Covalent drug discovery, in particular targeting reactive cysteines, has undergone a resurgence over the past two decades, demonstrated by recent clinical successes of covalent inhibitors for high-priority cancer targets. Reactive cysteine profiling, first pioneered by the Cravatt lab, has emerged in parallel as a powerful approach for proteome-wide on- and off-target profiling. Thus far however, structural analysis of liganded cysteines has been restricted to experimentally determined protein structures.
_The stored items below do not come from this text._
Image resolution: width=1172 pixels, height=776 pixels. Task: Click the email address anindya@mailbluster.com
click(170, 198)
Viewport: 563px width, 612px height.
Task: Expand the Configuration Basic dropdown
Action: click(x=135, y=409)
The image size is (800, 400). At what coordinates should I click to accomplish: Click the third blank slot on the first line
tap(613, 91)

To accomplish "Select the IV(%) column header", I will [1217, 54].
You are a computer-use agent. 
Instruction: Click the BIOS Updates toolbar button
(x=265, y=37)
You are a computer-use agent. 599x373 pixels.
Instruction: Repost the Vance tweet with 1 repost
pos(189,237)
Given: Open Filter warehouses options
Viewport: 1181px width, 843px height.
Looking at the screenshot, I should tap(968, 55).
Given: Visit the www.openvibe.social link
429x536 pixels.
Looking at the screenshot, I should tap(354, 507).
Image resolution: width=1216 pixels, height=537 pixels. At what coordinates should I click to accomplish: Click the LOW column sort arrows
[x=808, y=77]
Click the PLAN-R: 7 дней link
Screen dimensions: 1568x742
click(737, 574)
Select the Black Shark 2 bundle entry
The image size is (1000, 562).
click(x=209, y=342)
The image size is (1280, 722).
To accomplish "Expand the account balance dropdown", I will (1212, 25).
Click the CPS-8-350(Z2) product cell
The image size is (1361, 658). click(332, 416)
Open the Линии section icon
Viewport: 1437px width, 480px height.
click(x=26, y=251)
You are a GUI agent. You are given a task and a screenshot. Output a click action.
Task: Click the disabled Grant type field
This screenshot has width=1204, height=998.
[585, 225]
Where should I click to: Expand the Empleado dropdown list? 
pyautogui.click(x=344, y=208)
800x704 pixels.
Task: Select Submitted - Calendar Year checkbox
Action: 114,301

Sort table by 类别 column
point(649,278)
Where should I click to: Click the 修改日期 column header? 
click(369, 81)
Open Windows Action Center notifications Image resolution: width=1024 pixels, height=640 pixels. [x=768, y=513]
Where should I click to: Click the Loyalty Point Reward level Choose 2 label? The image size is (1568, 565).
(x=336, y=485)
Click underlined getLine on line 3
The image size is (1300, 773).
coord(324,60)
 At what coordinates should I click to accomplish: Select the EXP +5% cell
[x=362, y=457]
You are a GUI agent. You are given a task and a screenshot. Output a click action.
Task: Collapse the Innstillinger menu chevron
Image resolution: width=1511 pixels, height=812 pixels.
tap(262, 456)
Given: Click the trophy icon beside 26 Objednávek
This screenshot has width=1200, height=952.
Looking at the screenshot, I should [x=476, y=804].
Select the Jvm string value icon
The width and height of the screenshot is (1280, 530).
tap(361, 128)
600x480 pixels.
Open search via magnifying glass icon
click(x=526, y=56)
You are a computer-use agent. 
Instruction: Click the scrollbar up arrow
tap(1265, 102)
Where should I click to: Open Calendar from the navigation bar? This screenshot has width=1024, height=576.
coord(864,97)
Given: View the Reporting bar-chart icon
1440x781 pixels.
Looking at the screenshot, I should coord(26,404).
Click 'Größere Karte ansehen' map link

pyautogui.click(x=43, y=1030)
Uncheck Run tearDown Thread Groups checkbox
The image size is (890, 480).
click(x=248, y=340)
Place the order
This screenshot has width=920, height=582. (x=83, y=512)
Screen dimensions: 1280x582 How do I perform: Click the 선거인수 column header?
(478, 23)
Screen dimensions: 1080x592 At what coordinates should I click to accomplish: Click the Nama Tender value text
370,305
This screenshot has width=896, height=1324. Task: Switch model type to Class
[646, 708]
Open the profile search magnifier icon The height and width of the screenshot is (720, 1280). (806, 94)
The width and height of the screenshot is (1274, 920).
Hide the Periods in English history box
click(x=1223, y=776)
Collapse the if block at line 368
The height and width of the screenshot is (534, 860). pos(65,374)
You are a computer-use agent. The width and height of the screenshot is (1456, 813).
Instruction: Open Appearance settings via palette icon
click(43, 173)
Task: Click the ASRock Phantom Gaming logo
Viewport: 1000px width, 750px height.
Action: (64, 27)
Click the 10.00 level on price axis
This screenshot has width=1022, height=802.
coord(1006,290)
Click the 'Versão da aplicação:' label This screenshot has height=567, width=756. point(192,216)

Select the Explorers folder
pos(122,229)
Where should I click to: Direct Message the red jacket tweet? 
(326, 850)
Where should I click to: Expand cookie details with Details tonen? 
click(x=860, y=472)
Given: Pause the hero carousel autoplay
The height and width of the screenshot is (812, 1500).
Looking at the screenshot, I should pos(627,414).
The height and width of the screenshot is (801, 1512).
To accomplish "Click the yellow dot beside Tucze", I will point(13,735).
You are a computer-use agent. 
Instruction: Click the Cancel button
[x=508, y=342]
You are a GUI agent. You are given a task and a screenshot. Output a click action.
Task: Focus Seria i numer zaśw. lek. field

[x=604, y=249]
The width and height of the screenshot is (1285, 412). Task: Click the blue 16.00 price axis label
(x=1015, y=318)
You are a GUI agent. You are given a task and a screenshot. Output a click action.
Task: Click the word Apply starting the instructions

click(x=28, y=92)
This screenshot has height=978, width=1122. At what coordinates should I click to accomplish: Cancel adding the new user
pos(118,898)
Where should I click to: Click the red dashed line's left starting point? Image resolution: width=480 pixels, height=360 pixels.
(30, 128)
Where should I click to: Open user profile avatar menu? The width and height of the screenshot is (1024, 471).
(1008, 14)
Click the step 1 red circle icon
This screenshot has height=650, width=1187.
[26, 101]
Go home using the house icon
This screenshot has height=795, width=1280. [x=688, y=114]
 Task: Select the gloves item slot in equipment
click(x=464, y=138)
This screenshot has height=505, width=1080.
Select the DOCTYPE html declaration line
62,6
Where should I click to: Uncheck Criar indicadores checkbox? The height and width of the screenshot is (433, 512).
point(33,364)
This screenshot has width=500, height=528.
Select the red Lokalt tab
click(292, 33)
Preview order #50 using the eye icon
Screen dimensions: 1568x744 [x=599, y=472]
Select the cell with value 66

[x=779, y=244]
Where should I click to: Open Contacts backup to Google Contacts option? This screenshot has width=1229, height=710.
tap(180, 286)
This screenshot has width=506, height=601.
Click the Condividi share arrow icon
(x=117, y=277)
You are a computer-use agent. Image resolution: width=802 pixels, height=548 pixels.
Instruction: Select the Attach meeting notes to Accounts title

We combined AlphaFold-predicted amino acid side chain accessibilities for >95% of the human proteome with a meta-analysis of thirteen public cysteine profiling datasets, totalling 40,070 unique cysteine residues, revealing accessibility biases in sampled cysteines primarily dictated by warhead chemistry. Analysis of >3.5 million cysteine-fragment interactions further suggests that exposed cysteine residues are preferentially targeted by elaborated fragments and drug-like compounds. We finally propose a framework for benchmarking coverage of ligandable cysteines in future cysteine profiling approaches, considering both selectivity for high-priority residues and quantitative depth. All analysis and produced resources (freely available at www.github.com/TateLab) are readily extendable to reactive amino acids beyond cysteine, and related questions in chemical biology. ### Competing Interest Statement EWT is or has been employed as a consultant or scientific advisory board member for Myricx Pharma, Samsara Therapeutics, Roche, Novartis and Fastbase. Research in his group has been funded by Pfizer Ltd, Kura Oncology, Daiichi Sankyo, Oxstem, Exscientia, Myricx Pharma, AstraZeneca, Vertex Pharmaceuticals, GSK and ADC Technologies. EWT owns equity in Myricx Pharma, Exactmer and Samsara Therapeutics, and is a named inventor on patents filed by Myricx Pharma, Exactmer, Imperial College London and the Francis Crick Institute. None of these interests conflict with the work described here. JG has acted as a consultant for Unity Biotechnology, Geras Bio, Myricx Pharma and Merck KGaA. Pfizer and Unity Biotechnology have funded research in JGs lab (unrelated to the work discussed here). JG owns equity in Geras Bio. JG is a named inventor in MRC and Imperial College patents, both related to senolytic therapies (the patents are not related to the work discussed here).